Data items:
Segment Open

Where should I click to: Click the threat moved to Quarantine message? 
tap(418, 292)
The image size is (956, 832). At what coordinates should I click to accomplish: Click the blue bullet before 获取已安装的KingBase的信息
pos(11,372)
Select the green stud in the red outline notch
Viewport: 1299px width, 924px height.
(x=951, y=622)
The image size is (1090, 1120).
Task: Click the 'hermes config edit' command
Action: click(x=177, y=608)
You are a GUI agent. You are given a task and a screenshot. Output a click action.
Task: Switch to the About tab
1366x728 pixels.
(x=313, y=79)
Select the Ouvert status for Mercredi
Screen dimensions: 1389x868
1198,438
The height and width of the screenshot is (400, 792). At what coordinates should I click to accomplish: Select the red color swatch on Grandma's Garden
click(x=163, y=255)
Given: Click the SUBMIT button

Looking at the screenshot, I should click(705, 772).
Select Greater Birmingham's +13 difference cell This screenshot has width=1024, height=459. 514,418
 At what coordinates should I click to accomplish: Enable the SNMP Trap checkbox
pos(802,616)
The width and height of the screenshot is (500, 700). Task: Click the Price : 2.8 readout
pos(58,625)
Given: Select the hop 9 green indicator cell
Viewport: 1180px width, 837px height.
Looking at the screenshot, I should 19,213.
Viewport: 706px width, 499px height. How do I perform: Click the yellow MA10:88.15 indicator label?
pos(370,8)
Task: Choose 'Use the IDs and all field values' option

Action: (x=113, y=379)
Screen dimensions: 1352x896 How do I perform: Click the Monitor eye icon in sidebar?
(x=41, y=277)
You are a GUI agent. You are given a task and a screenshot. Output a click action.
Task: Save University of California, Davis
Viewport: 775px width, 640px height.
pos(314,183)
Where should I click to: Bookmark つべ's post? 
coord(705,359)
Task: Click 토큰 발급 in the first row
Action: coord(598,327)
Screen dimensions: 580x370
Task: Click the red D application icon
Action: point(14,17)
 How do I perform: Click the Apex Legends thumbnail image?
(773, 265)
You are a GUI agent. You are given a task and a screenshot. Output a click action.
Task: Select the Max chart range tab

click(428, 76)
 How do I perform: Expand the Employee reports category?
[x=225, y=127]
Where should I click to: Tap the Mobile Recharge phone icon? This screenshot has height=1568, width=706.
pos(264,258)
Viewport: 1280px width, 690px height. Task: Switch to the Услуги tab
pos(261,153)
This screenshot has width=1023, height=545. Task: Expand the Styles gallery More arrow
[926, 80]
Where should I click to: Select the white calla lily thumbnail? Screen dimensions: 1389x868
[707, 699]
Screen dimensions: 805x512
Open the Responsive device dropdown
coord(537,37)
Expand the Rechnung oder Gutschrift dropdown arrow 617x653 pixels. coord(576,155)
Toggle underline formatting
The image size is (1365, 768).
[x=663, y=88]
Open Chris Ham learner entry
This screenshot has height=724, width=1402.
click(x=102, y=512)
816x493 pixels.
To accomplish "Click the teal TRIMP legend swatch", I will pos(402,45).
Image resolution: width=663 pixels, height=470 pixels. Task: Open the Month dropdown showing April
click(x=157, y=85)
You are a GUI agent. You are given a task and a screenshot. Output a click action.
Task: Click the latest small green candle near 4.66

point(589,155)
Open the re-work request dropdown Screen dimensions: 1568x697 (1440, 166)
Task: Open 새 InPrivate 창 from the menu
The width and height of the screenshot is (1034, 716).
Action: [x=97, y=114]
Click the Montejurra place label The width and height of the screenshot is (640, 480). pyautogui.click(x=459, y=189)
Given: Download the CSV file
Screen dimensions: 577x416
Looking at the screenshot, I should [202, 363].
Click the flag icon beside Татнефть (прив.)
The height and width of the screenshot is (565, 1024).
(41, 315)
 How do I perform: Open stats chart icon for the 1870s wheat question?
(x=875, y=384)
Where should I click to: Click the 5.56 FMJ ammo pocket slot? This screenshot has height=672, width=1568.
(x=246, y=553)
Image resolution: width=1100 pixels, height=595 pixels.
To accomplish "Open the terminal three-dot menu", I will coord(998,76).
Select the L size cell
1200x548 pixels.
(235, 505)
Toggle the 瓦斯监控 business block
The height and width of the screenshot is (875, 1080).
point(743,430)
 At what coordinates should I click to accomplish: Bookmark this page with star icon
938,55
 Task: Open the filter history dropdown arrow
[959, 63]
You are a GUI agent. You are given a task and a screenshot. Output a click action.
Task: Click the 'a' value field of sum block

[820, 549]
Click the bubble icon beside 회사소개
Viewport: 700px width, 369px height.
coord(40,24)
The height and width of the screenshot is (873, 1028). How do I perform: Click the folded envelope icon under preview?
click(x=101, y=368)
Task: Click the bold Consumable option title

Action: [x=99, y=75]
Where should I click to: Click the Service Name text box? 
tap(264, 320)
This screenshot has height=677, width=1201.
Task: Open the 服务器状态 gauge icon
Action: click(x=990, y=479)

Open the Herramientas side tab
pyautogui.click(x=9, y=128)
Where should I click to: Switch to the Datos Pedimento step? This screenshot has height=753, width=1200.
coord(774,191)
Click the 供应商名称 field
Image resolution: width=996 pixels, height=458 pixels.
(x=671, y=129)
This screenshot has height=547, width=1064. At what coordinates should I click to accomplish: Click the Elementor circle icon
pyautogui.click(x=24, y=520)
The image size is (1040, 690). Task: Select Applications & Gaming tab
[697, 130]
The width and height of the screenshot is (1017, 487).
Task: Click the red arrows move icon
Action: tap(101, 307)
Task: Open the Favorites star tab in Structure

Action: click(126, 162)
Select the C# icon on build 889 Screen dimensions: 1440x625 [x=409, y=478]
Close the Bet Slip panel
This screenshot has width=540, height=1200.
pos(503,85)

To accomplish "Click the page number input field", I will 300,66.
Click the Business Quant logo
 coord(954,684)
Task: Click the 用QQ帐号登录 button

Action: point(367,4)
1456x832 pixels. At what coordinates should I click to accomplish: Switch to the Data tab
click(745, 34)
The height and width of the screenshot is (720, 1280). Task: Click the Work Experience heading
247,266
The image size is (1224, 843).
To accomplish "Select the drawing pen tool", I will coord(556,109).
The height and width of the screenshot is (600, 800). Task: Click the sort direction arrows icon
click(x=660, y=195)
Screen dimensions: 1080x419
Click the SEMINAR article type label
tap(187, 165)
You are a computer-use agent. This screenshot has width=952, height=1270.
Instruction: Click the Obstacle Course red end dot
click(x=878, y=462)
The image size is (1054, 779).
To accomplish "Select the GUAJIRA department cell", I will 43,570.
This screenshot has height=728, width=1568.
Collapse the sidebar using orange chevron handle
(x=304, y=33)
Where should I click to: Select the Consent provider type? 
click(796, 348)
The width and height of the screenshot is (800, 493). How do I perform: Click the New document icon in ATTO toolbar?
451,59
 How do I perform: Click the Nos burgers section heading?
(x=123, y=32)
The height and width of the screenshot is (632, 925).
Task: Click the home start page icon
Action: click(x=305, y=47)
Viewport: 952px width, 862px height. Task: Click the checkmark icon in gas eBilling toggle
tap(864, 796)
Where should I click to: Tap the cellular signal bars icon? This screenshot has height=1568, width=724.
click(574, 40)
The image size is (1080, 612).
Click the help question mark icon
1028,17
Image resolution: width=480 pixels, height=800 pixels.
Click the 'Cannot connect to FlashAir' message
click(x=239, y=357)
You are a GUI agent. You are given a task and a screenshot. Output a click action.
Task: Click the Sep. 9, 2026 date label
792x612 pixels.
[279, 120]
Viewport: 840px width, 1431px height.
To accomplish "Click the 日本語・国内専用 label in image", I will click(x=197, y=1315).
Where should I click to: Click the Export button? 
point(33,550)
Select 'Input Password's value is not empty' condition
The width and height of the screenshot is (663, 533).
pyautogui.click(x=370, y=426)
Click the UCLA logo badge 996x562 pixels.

Segment Closed

Every record above must be printed again exactly.

Where should I click to: Click the threat moved to Quarantine message? 
tap(418, 292)
The image size is (956, 832). At what coordinates should I click to accomplish: Click the blue bullet before 获取已安装的KingBase的信息
pos(11,372)
Select the green stud in the red outline notch
Viewport: 1299px width, 924px height.
(x=951, y=622)
The image size is (1090, 1120).
Task: Click the 'hermes config edit' command
Action: click(x=177, y=608)
You are a GUI agent. You are given a task and a screenshot. Output a click action.
Task: Switch to the About tab
1366x728 pixels.
(x=313, y=79)
Select the Ouvert status for Mercredi
Screen dimensions: 1389x868
1198,438
The height and width of the screenshot is (400, 792). At what coordinates should I click to accomplish: Select the red color swatch on Grandma's Garden
click(x=163, y=255)
Given: Click the SUBMIT button

Looking at the screenshot, I should click(705, 772).
Select Greater Birmingham's +13 difference cell This screenshot has width=1024, height=459. 514,418
 At what coordinates should I click to accomplish: Enable the SNMP Trap checkbox
pos(802,616)
The width and height of the screenshot is (500, 700). Task: Click the Price : 2.8 readout
pos(58,625)
Given: Select the hop 9 green indicator cell
Viewport: 1180px width, 837px height.
Looking at the screenshot, I should 19,213.
Viewport: 706px width, 499px height. How do I perform: Click the yellow MA10:88.15 indicator label?
pos(370,8)
Task: Choose 'Use the IDs and all field values' option

Action: (x=113, y=379)
Screen dimensions: 1352x896 How do I perform: Click the Monitor eye icon in sidebar?
(x=41, y=277)
You are a GUI agent. You are given a task and a screenshot. Output a click action.
Task: Save University of California, Davis
Viewport: 775px width, 640px height.
pos(314,183)
Where should I click to: Bookmark つべ's post? 
coord(705,359)
Task: Click 토큰 발급 in the first row
Action: coord(598,327)
Screen dimensions: 580x370
Task: Click the red D application icon
Action: point(14,17)
 How do I perform: Click the Apex Legends thumbnail image?
(773, 265)
You are a GUI agent. You are given a task and a screenshot. Output a click action.
Task: Select the Max chart range tab

click(428, 76)
 How do I perform: Expand the Employee reports category?
[x=225, y=127]
Where should I click to: Tap the Mobile Recharge phone icon? This screenshot has height=1568, width=706.
pos(264,258)
Viewport: 1280px width, 690px height. Task: Switch to the Услуги tab
pos(261,153)
This screenshot has width=1023, height=545. Task: Expand the Styles gallery More arrow
[926, 80]
Where should I click to: Select the white calla lily thumbnail? Screen dimensions: 1389x868
[707, 699]
Screen dimensions: 805x512
Open the Responsive device dropdown
coord(537,37)
Expand the Rechnung oder Gutschrift dropdown arrow 617x653 pixels. coord(576,155)
Toggle underline formatting
The image size is (1365, 768).
[x=663, y=88]
Open Chris Ham learner entry
This screenshot has height=724, width=1402.
click(x=102, y=512)
816x493 pixels.
To accomplish "Click the teal TRIMP legend swatch", I will pos(402,45).
Image resolution: width=663 pixels, height=470 pixels. Task: Open the Month dropdown showing April
click(x=157, y=85)
You are a GUI agent. You are given a task and a screenshot. Output a click action.
Task: Click the latest small green candle near 4.66

point(589,155)
Open the re-work request dropdown Screen dimensions: 1568x697 (1440, 166)
Task: Open 새 InPrivate 창 from the menu
The width and height of the screenshot is (1034, 716).
Action: [x=97, y=114]
Click the Montejurra place label The width and height of the screenshot is (640, 480). pyautogui.click(x=459, y=189)
Given: Download the CSV file
Screen dimensions: 577x416
Looking at the screenshot, I should [202, 363].
Click the flag icon beside Татнефть (прив.)
The height and width of the screenshot is (565, 1024).
(41, 315)
 How do I perform: Open stats chart icon for the 1870s wheat question?
(x=875, y=384)
Where should I click to: Click the 5.56 FMJ ammo pocket slot? This screenshot has height=672, width=1568.
(x=246, y=553)
Image resolution: width=1100 pixels, height=595 pixels.
To accomplish "Open the terminal three-dot menu", I will coord(998,76).
Select the L size cell
1200x548 pixels.
(235, 505)
Toggle the 瓦斯监控 business block
The height and width of the screenshot is (875, 1080).
point(743,430)
 At what coordinates should I click to accomplish: Bookmark this page with star icon
938,55
 Task: Open the filter history dropdown arrow
[959, 63]
You are a GUI agent. You are given a task and a screenshot. Output a click action.
Task: Click the 'a' value field of sum block

[820, 549]
Click the bubble icon beside 회사소개
Viewport: 700px width, 369px height.
coord(40,24)
The height and width of the screenshot is (873, 1028). How do I perform: Click the folded envelope icon under preview?
click(x=101, y=368)
Task: Click the bold Consumable option title

Action: [x=99, y=75]
Where should I click to: Click the Service Name text box? 
tap(264, 320)
This screenshot has height=677, width=1201.
Task: Open the 服务器状态 gauge icon
Action: click(x=990, y=479)

Open the Herramientas side tab
pyautogui.click(x=9, y=128)
Where should I click to: Switch to the Datos Pedimento step? This screenshot has height=753, width=1200.
coord(774,191)
Click the 供应商名称 field
Image resolution: width=996 pixels, height=458 pixels.
(x=671, y=129)
This screenshot has height=547, width=1064. At what coordinates should I click to accomplish: Click the Elementor circle icon
pyautogui.click(x=24, y=520)
The image size is (1040, 690). Task: Select Applications & Gaming tab
[697, 130]
The width and height of the screenshot is (1017, 487).
Task: Click the red arrows move icon
Action: tap(101, 307)
Task: Open the Favorites star tab in Structure

Action: click(126, 162)
Select the C# icon on build 889 Screen dimensions: 1440x625 [x=409, y=478]
Close the Bet Slip panel
This screenshot has width=540, height=1200.
pos(503,85)

To accomplish "Click the page number input field", I will 300,66.
Click the Business Quant logo
 coord(954,684)
Task: Click the 用QQ帐号登录 button

Action: point(367,4)
1456x832 pixels. At what coordinates should I click to accomplish: Switch to the Data tab
click(745, 34)
The height and width of the screenshot is (720, 1280). Task: Click the Work Experience heading
247,266
The image size is (1224, 843).
To accomplish "Select the drawing pen tool", I will coord(556,109).
The height and width of the screenshot is (600, 800). Task: Click the sort direction arrows icon
click(x=660, y=195)
Screen dimensions: 1080x419
Click the SEMINAR article type label
tap(187, 165)
You are a computer-use agent. This screenshot has width=952, height=1270.
Instruction: Click the Obstacle Course red end dot
click(x=878, y=462)
The image size is (1054, 779).
To accomplish "Select the GUAJIRA department cell", I will 43,570.
This screenshot has height=728, width=1568.
Collapse the sidebar using orange chevron handle
(x=304, y=33)
Where should I click to: Select the Consent provider type? 
click(796, 348)
The width and height of the screenshot is (800, 493). How do I perform: Click the New document icon in ATTO toolbar?
451,59
 How do I perform: Click the Nos burgers section heading?
(x=123, y=32)
The height and width of the screenshot is (632, 925).
Task: Click the home start page icon
Action: click(x=305, y=47)
Viewport: 952px width, 862px height. Task: Click the checkmark icon in gas eBilling toggle
tap(864, 796)
Where should I click to: Tap the cellular signal bars icon? This screenshot has height=1568, width=724.
click(574, 40)
The image size is (1080, 612).
Click the help question mark icon
1028,17
Image resolution: width=480 pixels, height=800 pixels.
Click the 'Cannot connect to FlashAir' message
click(x=239, y=357)
You are a GUI agent. You are given a task and a screenshot. Output a click action.
Task: Click the Sep. 9, 2026 date label
792x612 pixels.
[279, 120]
Viewport: 840px width, 1431px height.
To accomplish "Click the 日本語・国内専用 label in image", I will click(x=197, y=1315).
Where should I click to: Click the Export button? 
point(33,550)
Select 'Input Password's value is not empty' condition
The width and height of the screenshot is (663, 533).
pyautogui.click(x=370, y=426)
Click the UCLA logo badge 996x562 pixels.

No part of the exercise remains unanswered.